Stored records:
- Opening Delimiter -

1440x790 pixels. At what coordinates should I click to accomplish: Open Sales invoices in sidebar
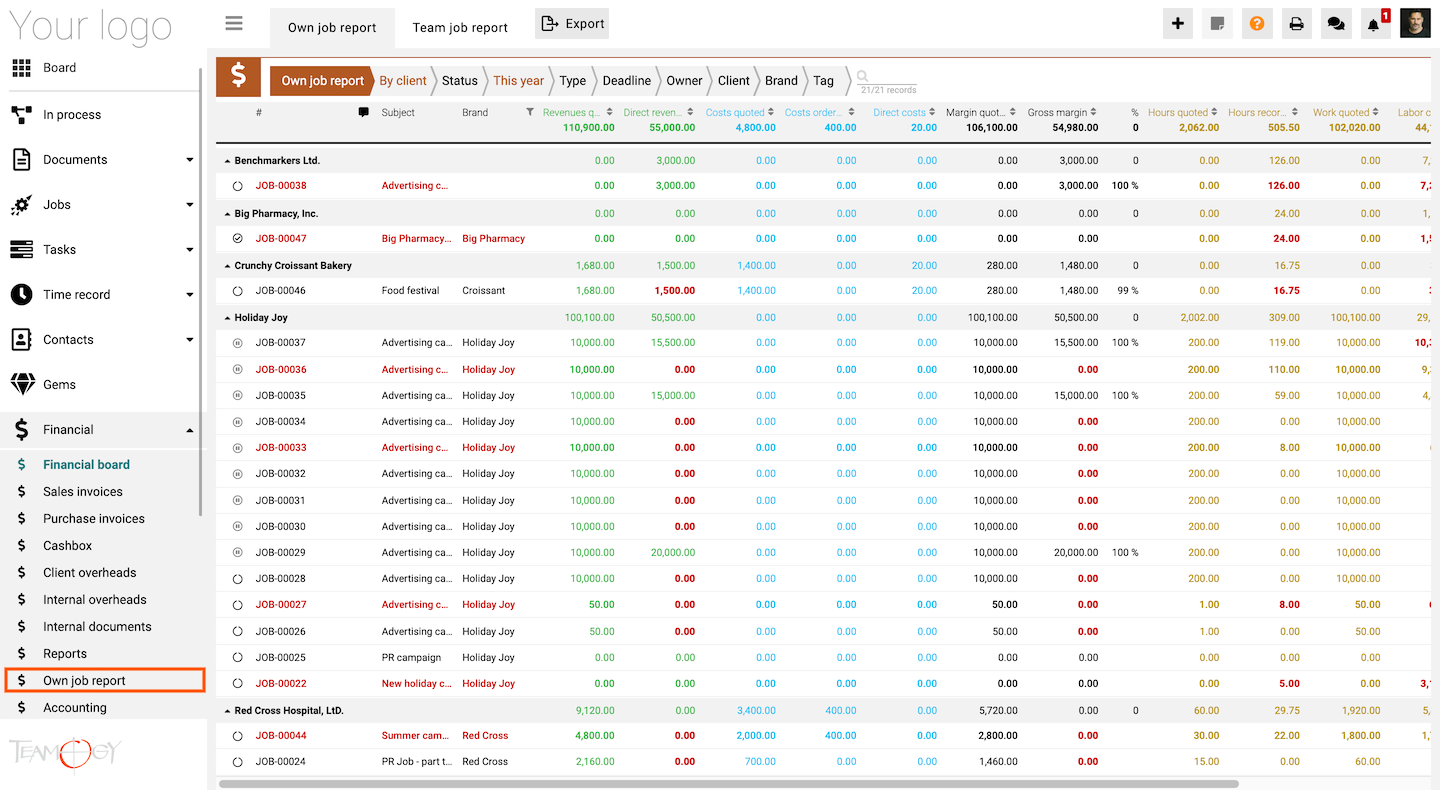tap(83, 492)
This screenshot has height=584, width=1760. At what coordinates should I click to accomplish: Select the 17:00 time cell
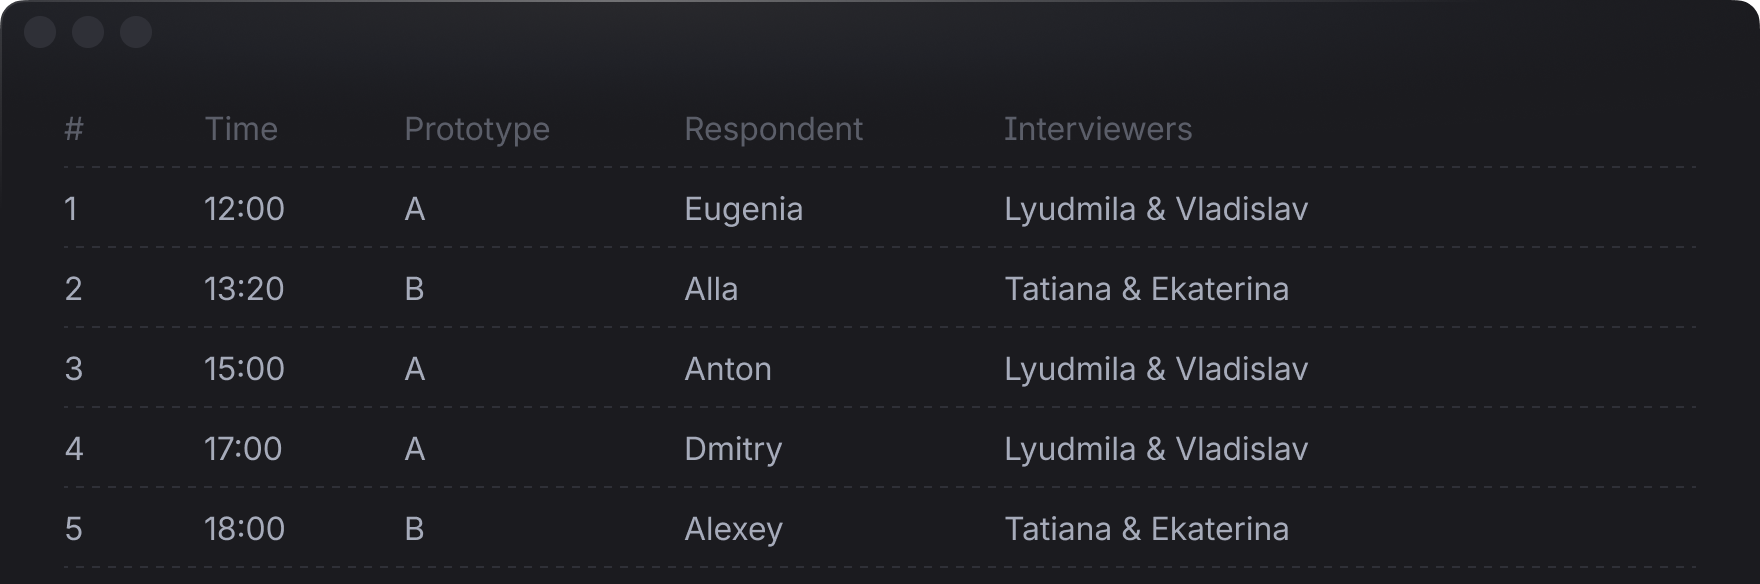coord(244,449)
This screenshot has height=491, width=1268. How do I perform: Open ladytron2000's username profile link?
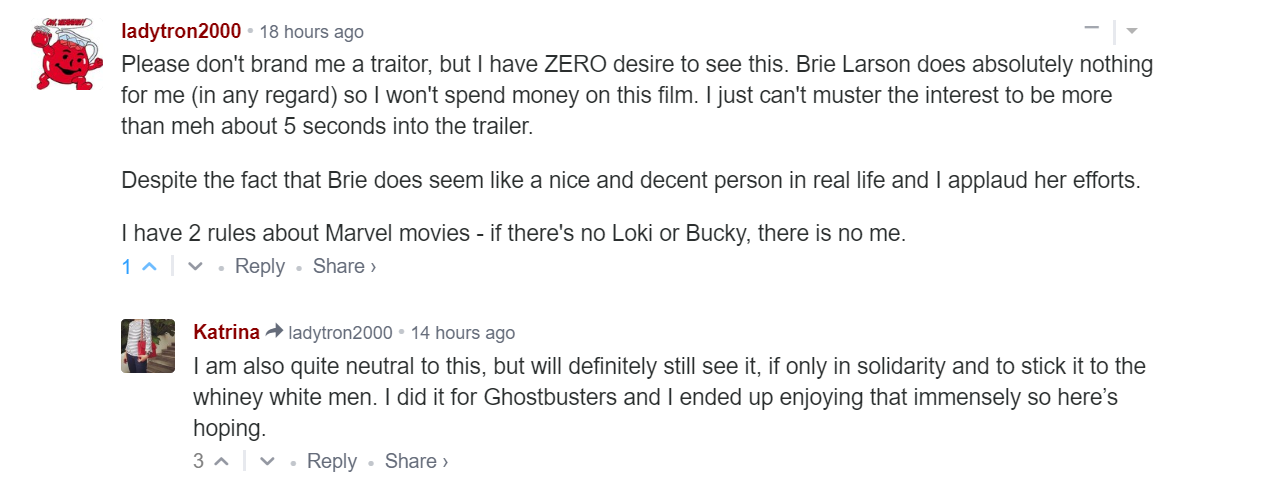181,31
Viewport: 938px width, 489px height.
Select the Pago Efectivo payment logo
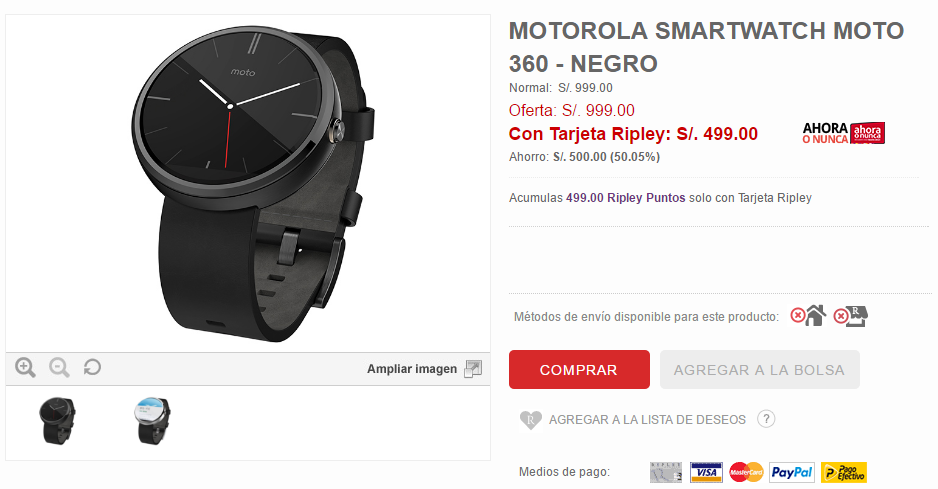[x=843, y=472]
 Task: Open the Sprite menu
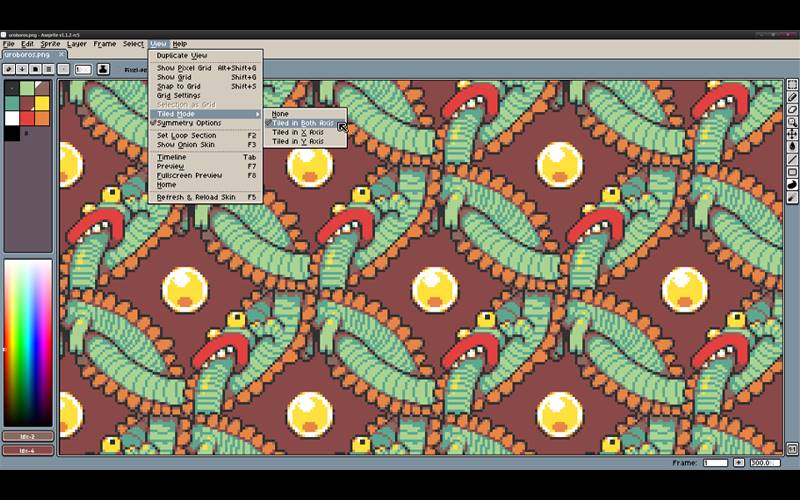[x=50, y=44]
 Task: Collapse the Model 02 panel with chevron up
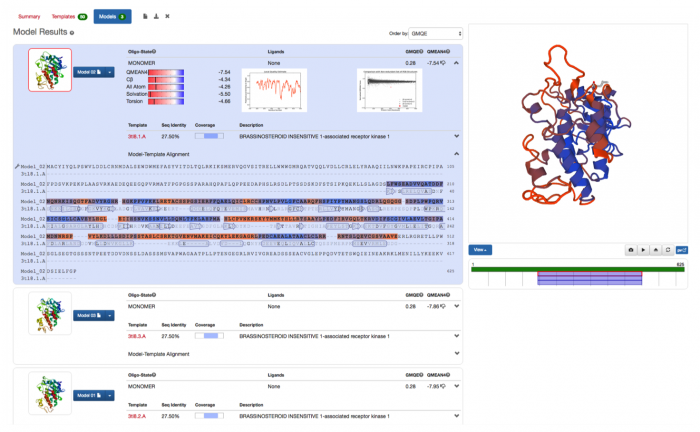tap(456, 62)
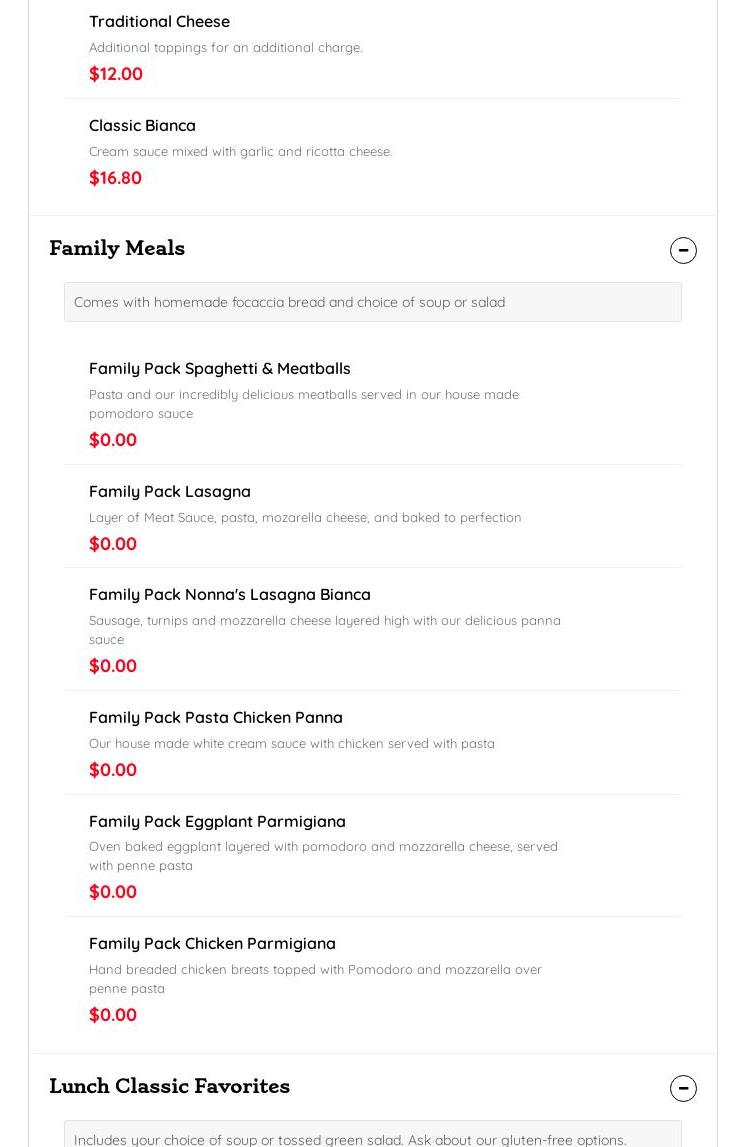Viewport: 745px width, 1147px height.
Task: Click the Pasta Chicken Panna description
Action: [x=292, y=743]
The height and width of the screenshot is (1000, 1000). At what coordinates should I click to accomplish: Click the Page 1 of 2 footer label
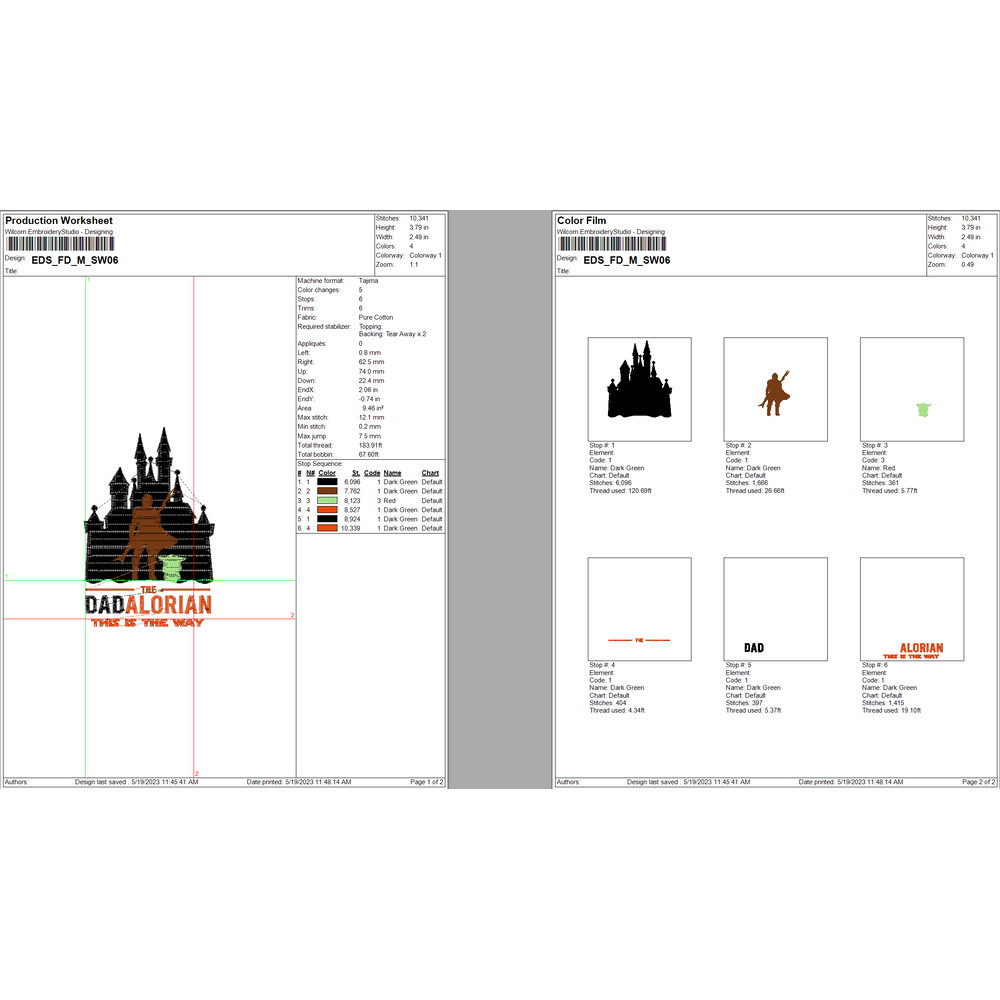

- Closing Delimiter -

**TASK ITEM**
Word for word, print every record, and leave out any picture.

**COMPLETED EXERCISE**
1440x790 pixels. At what coordinates should I click to accomplish: Open Sales invoices in sidebar
tap(83, 492)
This screenshot has height=584, width=1760. At what coordinates should I click to accomplish: Select the 17:00 time cell
coord(244,449)
This screenshot has height=491, width=1268. How do I perform: Open ladytron2000's username profile link?
181,31
Viewport: 938px width, 489px height.
Select the Pago Efectivo payment logo
[x=843, y=472]
 Task: Open the Sprite menu
[x=50, y=44]
 Task: Collapse the Model 02 panel with chevron up
tap(456, 62)
Viewport: 745px width, 1147px height.
Task: Click the Pasta Chicken Panna description
Action: [x=292, y=743]
The height and width of the screenshot is (1000, 1000). At what coordinates should I click to accomplish: Click the Page 1 of 2 footer label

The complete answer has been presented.